For one thing, even if it is a swap of a tax for spiraling premiums, there are still winners and losers. The latter are generally small businesses not spending a lot now. They’d lose any ability to control costs other than by cutting payrolls. The winners would be employers offering atypically high benefits. Remember, the car industry’s big here.

“It gets union groups and teacher groups off the hook,” contends Jon Rauser, an insurance broker who’s started organizing opposition. “It penalizes terribly small business.”

Then there’s the tax. Call it a swap, but it’s high, even in an already high-tax state. That’s what makes the Wisconsin proposal most worth watching: Not only does it control health care to an unusually thorough extent, it would be paid by a tax increase unprecedented in any state.

Measured against the size of the state economy, it’s six times as big as Indiana’s record 2003 tax hike. As a percentage increase, it’s twice the size of Illinois Governor Rod Blagojevich’s health care tax that went to flaming ruin, 107-0, in that Legislature in May.

Others have noticed. In Paducah, Ky., business hunters were writing to Wisconsin executives in August suggesting a move south to escape a health-care tax. State lawmakers can be so “insensitive,” read their letter.

Above all, business owners simply seem to doubt the plan’s numbers. Its key presumption is that employers now pay more than 15% of payroll for health care. Many say that’s not even close in the private sector. Mr. Rauser says his clients pay, on average, 7.5%, a figure echoed by business owners. The backers’ math earned openly voiced derision at a chamber of commerce debate in Milwaukee. Even friendly estimates suggest the plan can’t hold its tax at 15%. The nonpartisan Wisconsin Taxpayers Alliance warns it could hit 20% in 10 years.

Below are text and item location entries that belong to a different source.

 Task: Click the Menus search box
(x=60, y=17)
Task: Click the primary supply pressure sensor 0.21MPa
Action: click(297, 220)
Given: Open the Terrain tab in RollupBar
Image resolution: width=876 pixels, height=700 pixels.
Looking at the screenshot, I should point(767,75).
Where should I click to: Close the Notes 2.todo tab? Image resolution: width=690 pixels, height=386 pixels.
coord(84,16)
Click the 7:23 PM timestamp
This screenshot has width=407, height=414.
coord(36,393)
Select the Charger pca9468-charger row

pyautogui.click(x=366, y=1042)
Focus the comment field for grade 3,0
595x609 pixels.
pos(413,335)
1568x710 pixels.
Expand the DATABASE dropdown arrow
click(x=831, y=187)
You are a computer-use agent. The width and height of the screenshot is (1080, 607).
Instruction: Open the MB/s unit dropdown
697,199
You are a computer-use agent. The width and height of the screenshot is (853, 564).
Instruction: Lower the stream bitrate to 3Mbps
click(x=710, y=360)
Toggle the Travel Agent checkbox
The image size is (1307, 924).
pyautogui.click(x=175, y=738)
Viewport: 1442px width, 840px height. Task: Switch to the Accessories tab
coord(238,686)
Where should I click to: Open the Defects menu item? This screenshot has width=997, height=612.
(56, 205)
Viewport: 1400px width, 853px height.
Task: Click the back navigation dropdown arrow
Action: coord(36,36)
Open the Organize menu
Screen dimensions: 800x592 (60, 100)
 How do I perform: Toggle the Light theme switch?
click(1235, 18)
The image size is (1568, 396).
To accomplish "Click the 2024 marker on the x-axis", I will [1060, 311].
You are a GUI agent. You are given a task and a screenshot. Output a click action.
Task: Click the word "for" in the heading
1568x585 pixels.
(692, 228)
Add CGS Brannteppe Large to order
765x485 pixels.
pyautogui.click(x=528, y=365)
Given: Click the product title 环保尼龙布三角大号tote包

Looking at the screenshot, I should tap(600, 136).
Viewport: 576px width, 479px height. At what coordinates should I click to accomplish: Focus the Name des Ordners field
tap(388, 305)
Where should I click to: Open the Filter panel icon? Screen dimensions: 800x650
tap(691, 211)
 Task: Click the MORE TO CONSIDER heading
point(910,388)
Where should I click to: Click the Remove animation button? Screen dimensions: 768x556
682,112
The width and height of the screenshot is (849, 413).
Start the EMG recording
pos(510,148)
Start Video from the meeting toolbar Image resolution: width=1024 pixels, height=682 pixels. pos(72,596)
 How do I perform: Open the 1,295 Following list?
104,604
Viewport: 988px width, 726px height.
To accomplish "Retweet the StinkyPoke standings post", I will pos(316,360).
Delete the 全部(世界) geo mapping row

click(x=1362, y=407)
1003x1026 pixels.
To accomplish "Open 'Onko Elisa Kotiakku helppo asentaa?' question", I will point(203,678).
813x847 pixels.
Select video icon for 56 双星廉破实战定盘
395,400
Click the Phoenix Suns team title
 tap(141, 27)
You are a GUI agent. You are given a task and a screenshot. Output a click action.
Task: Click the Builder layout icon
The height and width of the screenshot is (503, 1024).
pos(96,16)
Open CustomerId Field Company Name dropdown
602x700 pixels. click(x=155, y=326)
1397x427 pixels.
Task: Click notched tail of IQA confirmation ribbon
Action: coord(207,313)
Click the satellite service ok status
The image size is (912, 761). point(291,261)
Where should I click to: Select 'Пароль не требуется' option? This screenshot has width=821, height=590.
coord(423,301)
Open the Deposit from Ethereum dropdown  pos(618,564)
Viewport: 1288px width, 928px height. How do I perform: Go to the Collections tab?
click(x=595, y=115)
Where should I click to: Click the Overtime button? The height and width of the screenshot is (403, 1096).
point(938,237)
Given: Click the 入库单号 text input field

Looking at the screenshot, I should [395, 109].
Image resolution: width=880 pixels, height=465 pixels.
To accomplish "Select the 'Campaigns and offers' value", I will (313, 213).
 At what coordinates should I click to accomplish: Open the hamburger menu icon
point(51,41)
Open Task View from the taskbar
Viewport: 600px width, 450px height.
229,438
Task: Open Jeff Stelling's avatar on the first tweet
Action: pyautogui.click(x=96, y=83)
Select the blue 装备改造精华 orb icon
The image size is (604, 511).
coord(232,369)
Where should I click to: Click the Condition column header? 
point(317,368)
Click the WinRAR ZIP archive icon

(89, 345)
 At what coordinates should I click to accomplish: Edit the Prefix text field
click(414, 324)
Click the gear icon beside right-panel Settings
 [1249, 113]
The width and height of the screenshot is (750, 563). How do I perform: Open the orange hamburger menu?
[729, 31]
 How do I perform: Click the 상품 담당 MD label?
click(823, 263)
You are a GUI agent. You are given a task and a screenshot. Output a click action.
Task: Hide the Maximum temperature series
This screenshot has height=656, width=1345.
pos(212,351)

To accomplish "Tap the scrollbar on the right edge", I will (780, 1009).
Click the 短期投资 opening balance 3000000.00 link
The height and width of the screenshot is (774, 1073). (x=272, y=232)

All this is changing the terms of the debate. Early on, backers talked about the scandal of the uninsured. It was assumed that a long debate would help this side — more time for heartrending appendectomy tales.

Instead, time has made price an issue. Time means the details of the plan are being examined by people who aren’t enthusiasts. It’s given guys with payrolls a chance to compare notes.

Not that many of them seem to like the way things are. But oddly, it’s the side with the sweeping plan that projects gloom, with talk of “managing” choices and warnings about making everyone pay “a fair share.” Backers mention Adam Smith, but with minimal deductibles, uniform benefits and control by a state-appointed board, few believe their plan can lend a hand, invisible or not, in restraining costs.

By contrast, it’s the other side that ends up looking idealistic. They talk of transforming health care via markets. Whether people believe this either, I don’t know, but they have a smaller sell job. As time passes, more employees end up on consumer-style plans — even a mid-sized county’s gone to one for all its unionized workers — and live to tell. More businesses, like the Milwaukee MRI clinic selling scans for $600 or the Minneapolis outfit offering price comparisons between doctors, will try making money serving them.

So time itself is making Wisconsin a market in which two directions in reform compete. No wonder the one-big-plan guys are looking so worried.

Mr. McIlheran is a columnist for the Milwaukee Journal Sentinel.